▶ **Exercise aim**
Each entry below is to be extracted exactly.

Collected data
BEGIN

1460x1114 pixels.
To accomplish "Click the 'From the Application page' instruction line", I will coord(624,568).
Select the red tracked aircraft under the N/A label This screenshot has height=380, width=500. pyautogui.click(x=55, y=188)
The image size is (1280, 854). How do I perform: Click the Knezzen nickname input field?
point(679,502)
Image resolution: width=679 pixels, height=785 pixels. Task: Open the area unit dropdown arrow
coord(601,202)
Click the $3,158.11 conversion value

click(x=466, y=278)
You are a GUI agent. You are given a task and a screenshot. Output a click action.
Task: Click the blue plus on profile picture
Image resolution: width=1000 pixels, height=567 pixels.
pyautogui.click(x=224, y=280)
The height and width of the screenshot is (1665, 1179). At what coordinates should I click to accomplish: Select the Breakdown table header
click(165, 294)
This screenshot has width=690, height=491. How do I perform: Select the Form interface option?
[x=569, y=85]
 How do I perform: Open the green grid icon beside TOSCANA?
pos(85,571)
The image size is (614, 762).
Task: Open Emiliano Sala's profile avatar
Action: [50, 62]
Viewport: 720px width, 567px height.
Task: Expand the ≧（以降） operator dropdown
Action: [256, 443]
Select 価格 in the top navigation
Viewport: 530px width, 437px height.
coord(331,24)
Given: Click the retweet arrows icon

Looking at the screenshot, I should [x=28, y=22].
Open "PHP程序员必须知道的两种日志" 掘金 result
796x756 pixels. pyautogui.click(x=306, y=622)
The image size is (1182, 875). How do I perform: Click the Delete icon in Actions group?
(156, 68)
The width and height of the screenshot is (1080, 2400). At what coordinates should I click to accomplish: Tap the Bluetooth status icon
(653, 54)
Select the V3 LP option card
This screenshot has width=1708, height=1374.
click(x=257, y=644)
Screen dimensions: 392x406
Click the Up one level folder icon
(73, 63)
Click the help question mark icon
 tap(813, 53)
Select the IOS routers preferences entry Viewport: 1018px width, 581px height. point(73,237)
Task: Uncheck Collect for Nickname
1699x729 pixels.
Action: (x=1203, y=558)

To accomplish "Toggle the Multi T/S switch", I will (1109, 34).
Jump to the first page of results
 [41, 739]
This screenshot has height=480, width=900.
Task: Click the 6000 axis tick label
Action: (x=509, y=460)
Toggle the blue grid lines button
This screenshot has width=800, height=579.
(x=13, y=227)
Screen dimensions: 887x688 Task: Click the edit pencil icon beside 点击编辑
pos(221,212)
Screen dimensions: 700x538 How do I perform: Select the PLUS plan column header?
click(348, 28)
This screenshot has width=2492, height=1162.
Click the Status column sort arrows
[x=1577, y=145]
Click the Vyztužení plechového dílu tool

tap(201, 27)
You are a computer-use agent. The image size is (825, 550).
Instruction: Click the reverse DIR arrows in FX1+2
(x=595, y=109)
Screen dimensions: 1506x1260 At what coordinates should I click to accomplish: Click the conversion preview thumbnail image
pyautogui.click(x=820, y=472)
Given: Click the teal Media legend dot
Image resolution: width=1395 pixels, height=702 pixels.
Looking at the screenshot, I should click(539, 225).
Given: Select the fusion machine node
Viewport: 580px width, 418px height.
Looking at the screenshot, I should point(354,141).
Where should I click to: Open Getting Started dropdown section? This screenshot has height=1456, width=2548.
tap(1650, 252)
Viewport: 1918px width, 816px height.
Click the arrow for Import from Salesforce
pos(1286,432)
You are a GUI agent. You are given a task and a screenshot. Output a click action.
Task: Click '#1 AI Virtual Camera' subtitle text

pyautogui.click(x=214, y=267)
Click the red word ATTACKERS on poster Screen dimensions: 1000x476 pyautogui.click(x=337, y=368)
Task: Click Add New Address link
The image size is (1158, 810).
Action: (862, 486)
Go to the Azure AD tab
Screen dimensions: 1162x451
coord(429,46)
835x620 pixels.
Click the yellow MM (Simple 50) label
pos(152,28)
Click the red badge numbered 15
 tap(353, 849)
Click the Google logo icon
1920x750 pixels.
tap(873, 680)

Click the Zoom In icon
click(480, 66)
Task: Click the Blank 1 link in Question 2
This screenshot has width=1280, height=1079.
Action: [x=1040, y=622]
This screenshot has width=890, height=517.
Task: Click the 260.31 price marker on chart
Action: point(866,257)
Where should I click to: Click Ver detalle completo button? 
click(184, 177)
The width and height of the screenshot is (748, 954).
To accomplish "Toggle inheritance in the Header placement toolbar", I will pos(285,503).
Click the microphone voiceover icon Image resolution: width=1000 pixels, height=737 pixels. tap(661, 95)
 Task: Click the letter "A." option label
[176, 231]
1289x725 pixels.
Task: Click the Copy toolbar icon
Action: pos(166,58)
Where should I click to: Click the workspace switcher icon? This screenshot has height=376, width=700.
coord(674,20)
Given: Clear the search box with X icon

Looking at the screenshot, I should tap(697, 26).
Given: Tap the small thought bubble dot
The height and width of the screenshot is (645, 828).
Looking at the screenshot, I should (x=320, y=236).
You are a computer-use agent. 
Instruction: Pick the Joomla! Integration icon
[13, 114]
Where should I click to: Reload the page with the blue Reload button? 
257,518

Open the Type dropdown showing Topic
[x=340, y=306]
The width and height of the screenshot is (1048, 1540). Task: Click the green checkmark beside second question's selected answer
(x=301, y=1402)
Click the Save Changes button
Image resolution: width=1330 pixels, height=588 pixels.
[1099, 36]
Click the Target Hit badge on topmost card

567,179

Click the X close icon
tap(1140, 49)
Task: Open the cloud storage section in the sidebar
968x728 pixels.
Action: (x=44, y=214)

END

▶ **Expected answer**
1460x1114 pixels.
To accomplish "Click the 'From the Application page' instruction line", I will coord(624,568).
Select the red tracked aircraft under the N/A label This screenshot has height=380, width=500. pyautogui.click(x=55, y=188)
The image size is (1280, 854). How do I perform: Click the Knezzen nickname input field?
point(679,502)
Image resolution: width=679 pixels, height=785 pixels. Task: Open the area unit dropdown arrow
coord(601,202)
Click the $3,158.11 conversion value

click(x=466, y=278)
You are a GUI agent. You are given a task and a screenshot. Output a click action.
Task: Click the blue plus on profile picture
Image resolution: width=1000 pixels, height=567 pixels.
pyautogui.click(x=224, y=280)
The height and width of the screenshot is (1665, 1179). At what coordinates should I click to accomplish: Select the Breakdown table header
click(165, 294)
This screenshot has width=690, height=491. How do I perform: Select the Form interface option?
[x=569, y=85]
 How do I perform: Open the green grid icon beside TOSCANA?
pos(85,571)
The image size is (614, 762).
Task: Open Emiliano Sala's profile avatar
Action: [50, 62]
Viewport: 720px width, 567px height.
Task: Expand the ≧（以降） operator dropdown
Action: [256, 443]
Select 価格 in the top navigation
Viewport: 530px width, 437px height.
coord(331,24)
Given: Click the retweet arrows icon

Looking at the screenshot, I should [x=28, y=22].
Open "PHP程序员必须知道的两种日志" 掘金 result
796x756 pixels. pyautogui.click(x=306, y=622)
The image size is (1182, 875). How do I perform: Click the Delete icon in Actions group?
(156, 68)
The width and height of the screenshot is (1080, 2400). At what coordinates should I click to accomplish: Tap the Bluetooth status icon
(653, 54)
Select the V3 LP option card
This screenshot has width=1708, height=1374.
click(x=257, y=644)
Screen dimensions: 392x406
Click the Up one level folder icon
(73, 63)
Click the help question mark icon
 tap(813, 53)
Select the IOS routers preferences entry Viewport: 1018px width, 581px height. point(73,237)
Task: Uncheck Collect for Nickname
1699x729 pixels.
Action: (x=1203, y=558)

To accomplish "Toggle the Multi T/S switch", I will (1109, 34).
Jump to the first page of results
 [41, 739]
This screenshot has height=480, width=900.
Task: Click the 6000 axis tick label
Action: (x=509, y=460)
Toggle the blue grid lines button
This screenshot has width=800, height=579.
(x=13, y=227)
Screen dimensions: 887x688 Task: Click the edit pencil icon beside 点击编辑
pos(221,212)
Screen dimensions: 700x538 How do I perform: Select the PLUS plan column header?
click(348, 28)
This screenshot has width=2492, height=1162.
Click the Status column sort arrows
[x=1577, y=145]
Click the Vyztužení plechového dílu tool

tap(201, 27)
You are a computer-use agent. The image size is (825, 550).
Instruction: Click the reverse DIR arrows in FX1+2
(x=595, y=109)
Screen dimensions: 1506x1260 At what coordinates should I click to accomplish: Click the conversion preview thumbnail image
pyautogui.click(x=820, y=472)
Given: Click the teal Media legend dot
Image resolution: width=1395 pixels, height=702 pixels.
Looking at the screenshot, I should click(539, 225).
Given: Select the fusion machine node
Viewport: 580px width, 418px height.
Looking at the screenshot, I should point(354,141).
Where should I click to: Open Getting Started dropdown section? This screenshot has height=1456, width=2548.
tap(1650, 252)
Viewport: 1918px width, 816px height.
Click the arrow for Import from Salesforce
pos(1286,432)
You are a GUI agent. You are given a task and a screenshot. Output a click action.
Task: Click '#1 AI Virtual Camera' subtitle text

pyautogui.click(x=214, y=267)
Click the red word ATTACKERS on poster Screen dimensions: 1000x476 pyautogui.click(x=337, y=368)
Task: Click Add New Address link
The image size is (1158, 810).
Action: (862, 486)
Go to the Azure AD tab
Screen dimensions: 1162x451
coord(429,46)
835x620 pixels.
Click the yellow MM (Simple 50) label
pos(152,28)
Click the red badge numbered 15
 tap(353, 849)
Click the Google logo icon
1920x750 pixels.
tap(873, 680)

Click the Zoom In icon
click(480, 66)
Task: Click the Blank 1 link in Question 2
This screenshot has width=1280, height=1079.
Action: [x=1040, y=622]
This screenshot has width=890, height=517.
Task: Click the 260.31 price marker on chart
Action: point(866,257)
Where should I click to: Click Ver detalle completo button? 
click(184, 177)
The width and height of the screenshot is (748, 954).
To accomplish "Toggle inheritance in the Header placement toolbar", I will pos(285,503).
Click the microphone voiceover icon Image resolution: width=1000 pixels, height=737 pixels. tap(661, 95)
 Task: Click the letter "A." option label
[176, 231]
1289x725 pixels.
Task: Click the Copy toolbar icon
Action: pos(166,58)
Where should I click to: Click the workspace switcher icon? This screenshot has height=376, width=700.
coord(674,20)
Given: Clear the search box with X icon

Looking at the screenshot, I should tap(697, 26).
Given: Tap the small thought bubble dot
The height and width of the screenshot is (645, 828).
Looking at the screenshot, I should (x=320, y=236).
You are a computer-use agent. 
Instruction: Pick the Joomla! Integration icon
[13, 114]
Where should I click to: Reload the page with the blue Reload button? 
257,518

Open the Type dropdown showing Topic
[x=340, y=306]
The width and height of the screenshot is (1048, 1540). Task: Click the green checkmark beside second question's selected answer
(x=301, y=1402)
Click the Save Changes button
Image resolution: width=1330 pixels, height=588 pixels.
[1099, 36]
Click the Target Hit badge on topmost card

567,179

Click the X close icon
tap(1140, 49)
Task: Open the cloud storage section in the sidebar
968x728 pixels.
Action: (x=44, y=214)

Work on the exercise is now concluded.